= Meredith Merle Nicholson =

American cinematographer (1913–2005)

Meredith Merle Nicholson (March 11, 1913 – August 18, 2005) was an American cinematographer. He worked behind the camera on low-budget films of the 1950s, hit television series in the 1960s, and comedies, dramas, and made-for-TV movies in the 1970s and 1980s.

In 1953, Nicholson, along with his two sons and three other partners, created the company Panavision. While working as an administrator there, he was able to take occasional quick jobs as a cameraman. He was eventually forced out of Panavision in 1960, and devoted the rest of his career to filming.

Nicholson's first job as cinematographer was working for his friend Richard Cunha on Cunha's second film She Demons in 1958. This was followed by work on Cunha's Frankenstein's Daughter (also in 1958), and Missile to the Moon in 1959. Nicholson is credited with achieving amazing results on these films, despite severe budget and time limitations. Each of these films was shot in eight days or fewer. This allowed time for Nicholson to also work on the film The Decks Ran Red at MGM.

After leaving Panavision, Nicholson joined the production crew of the television series My Three Sons. He also was the cinematographer on the television series The Blue Angels and two films by Edgar Ulmer, Beyond the Time Barrier and The Amazing Transparent Man. He later worked on the more obscure films Dangerous Charter, The Devil's Hand, and Escape from Hell Island.
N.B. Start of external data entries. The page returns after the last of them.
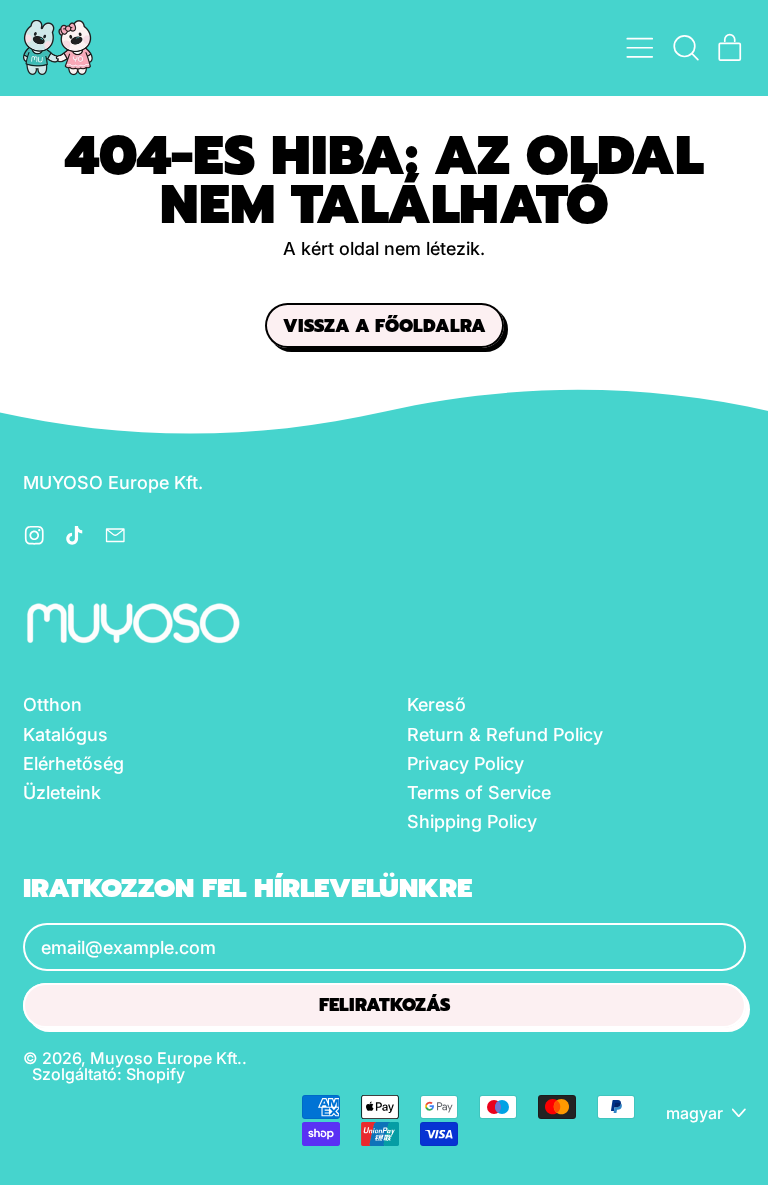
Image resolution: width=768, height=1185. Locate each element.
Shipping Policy (472, 821)
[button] (685, 48)
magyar (694, 1113)
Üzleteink (62, 792)
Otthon (52, 704)
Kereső (436, 704)
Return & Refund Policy (505, 734)
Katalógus (65, 734)
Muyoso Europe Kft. (166, 1058)
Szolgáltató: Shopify (108, 1074)
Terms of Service (479, 792)
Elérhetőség (73, 763)
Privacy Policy (465, 763)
Nicholson's work after these films was exclusively in television. He worked on the series The Fugitive, Twelve O'Clock High, Get Smart, Batman, and The Invaders. In the 1970s he worked on M*A*S*H, Get Christie Love!, Mork & Mindy, and The Odd Couple. Nicholson continued to work in television until the late 1980s. The last television series he worked on was My Sister Sam, which ended in 1988.

Nicholson died on 18 August 2005. He is survived by his daughter Linda Ahern and two sons.